On the very first run I only trained my model on 50 images with 5 epochs, a batch size of 5 and 10 steps per epoch. The results were a loss of 4846.3262, a mae of 55.7935, a mse of 4846.3262. Clearly, at at the start this was not such a great model; the loss was huge and so was the MAE value. I slowly bumped up each argument until I was able to train my computer on 1000 images, with 20 epochs, a batch size of 20 and 30 steps per epoch, I also included a validation split of 0.2 (past this point my computer began to get upset and really slow down!). This model resulted in a loss of 228.5554, a mae of 12.4009 and a validation loss of 197.3452 and a validation mae of 9.9374. For the test images the loss was 7131.8188 and the mae was 75.8363. After producing some graphs it seemed like 13 epochs would be optimal for my model. After running the same model on the same number of training images and just decreasing the number of epochs I recieved the results of loss being 199.6139, mae was 12.5380 and the validation loss was 388.9312, the validation mae was 18.3390. For the test images the loss was 4481.4771 and the mae was 60.8062. Overall, this was clearly not such an effective model, though it was much improved from the initial run; the loss on the test images was relatively high as was the MAE indicating that there is much room for improvement. In the future, I think (to just name a few things) that adding more layers to the model and increasing the amount of images that the network could train on would help this model improve by leaps and bounds.
These were the graphs I produced after running through 20 epochs:
Later, I recieved better results when I decreased my epochs to 14. These were the graphs from that run:
On a more personal note, this was a very useful project for me.
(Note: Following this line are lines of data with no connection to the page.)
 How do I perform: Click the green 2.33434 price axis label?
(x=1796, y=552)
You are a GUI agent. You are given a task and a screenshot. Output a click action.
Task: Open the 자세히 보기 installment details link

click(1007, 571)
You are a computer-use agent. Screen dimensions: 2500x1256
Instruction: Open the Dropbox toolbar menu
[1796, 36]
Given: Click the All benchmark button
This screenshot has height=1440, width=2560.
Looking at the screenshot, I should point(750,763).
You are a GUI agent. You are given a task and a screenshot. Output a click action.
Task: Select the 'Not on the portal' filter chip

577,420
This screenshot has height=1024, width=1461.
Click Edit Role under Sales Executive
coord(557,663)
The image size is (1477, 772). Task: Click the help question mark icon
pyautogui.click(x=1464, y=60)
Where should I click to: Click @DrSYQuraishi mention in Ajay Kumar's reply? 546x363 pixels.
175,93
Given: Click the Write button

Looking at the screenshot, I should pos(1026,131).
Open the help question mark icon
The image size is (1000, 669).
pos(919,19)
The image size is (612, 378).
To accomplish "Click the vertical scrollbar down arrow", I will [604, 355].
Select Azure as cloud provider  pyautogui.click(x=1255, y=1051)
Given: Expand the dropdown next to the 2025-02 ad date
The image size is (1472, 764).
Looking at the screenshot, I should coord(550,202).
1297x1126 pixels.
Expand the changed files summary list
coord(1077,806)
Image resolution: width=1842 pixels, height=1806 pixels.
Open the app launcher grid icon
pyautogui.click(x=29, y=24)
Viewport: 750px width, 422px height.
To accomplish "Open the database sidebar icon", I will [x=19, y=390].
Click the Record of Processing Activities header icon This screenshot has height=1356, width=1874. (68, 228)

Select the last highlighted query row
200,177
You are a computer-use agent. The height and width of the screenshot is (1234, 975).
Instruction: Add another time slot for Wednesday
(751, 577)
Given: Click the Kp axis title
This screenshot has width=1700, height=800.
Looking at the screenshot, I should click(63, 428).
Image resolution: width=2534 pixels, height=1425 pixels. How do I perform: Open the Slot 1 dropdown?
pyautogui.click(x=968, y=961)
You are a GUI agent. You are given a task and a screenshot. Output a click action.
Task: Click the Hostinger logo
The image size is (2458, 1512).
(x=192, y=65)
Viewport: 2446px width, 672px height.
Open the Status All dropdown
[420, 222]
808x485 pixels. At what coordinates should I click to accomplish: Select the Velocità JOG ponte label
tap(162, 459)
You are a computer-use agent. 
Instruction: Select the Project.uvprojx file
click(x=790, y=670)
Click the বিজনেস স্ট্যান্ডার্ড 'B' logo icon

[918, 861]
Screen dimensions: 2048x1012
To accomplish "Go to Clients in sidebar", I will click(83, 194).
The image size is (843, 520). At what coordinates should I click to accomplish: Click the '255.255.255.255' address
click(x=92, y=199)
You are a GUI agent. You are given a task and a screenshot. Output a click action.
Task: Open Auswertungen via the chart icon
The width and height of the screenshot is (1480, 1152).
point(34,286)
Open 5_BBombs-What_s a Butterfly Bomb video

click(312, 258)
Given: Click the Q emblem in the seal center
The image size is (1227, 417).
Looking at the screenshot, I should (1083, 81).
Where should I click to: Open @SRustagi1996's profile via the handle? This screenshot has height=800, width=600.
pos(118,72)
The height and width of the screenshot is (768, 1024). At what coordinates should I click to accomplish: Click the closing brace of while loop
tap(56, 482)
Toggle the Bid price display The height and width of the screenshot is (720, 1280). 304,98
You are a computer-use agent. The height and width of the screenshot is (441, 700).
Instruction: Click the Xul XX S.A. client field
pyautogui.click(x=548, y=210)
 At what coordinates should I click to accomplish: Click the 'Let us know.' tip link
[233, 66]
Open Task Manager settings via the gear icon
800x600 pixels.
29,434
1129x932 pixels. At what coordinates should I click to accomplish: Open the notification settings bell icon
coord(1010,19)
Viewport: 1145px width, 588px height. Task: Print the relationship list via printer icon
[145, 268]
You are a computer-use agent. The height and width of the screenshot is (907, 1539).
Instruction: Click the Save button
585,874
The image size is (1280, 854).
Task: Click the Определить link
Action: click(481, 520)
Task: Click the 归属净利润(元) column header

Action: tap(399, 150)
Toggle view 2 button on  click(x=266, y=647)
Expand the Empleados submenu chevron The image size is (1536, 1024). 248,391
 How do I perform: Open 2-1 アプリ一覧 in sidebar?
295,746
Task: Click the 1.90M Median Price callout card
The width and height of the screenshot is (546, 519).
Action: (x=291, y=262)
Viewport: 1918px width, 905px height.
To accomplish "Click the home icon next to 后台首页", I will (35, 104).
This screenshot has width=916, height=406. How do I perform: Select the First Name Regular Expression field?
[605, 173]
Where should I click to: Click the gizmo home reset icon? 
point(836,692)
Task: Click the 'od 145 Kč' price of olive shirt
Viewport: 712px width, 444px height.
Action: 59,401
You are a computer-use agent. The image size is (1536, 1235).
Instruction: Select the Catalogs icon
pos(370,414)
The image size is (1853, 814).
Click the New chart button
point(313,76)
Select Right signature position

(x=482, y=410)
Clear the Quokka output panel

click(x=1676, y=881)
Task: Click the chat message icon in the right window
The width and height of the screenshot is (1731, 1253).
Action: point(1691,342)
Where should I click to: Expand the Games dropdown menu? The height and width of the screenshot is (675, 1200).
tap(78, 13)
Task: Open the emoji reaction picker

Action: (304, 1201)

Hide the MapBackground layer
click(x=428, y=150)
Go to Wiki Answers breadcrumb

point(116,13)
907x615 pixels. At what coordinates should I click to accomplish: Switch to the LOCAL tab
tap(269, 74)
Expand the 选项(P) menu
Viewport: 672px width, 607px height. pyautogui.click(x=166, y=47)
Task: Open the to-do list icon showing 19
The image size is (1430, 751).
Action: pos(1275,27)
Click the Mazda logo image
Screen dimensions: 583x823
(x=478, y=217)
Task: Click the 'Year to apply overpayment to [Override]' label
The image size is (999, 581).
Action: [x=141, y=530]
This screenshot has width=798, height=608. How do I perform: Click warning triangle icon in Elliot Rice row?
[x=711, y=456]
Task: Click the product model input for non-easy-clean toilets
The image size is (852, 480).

At first I was overwhelmed by the openness of the instructions for this project but in the end working on this project caused me to realize that while I was understanding each individual component of a model while doing the tensforflow exercises, I was not understanding how all of the components fit together and what the metrics my models were producing really meant. This project forced me to go back and really connect all of the dots and dig a little bit deeper giving me a more solid understanding of what exactly I am building which can only help in the long run.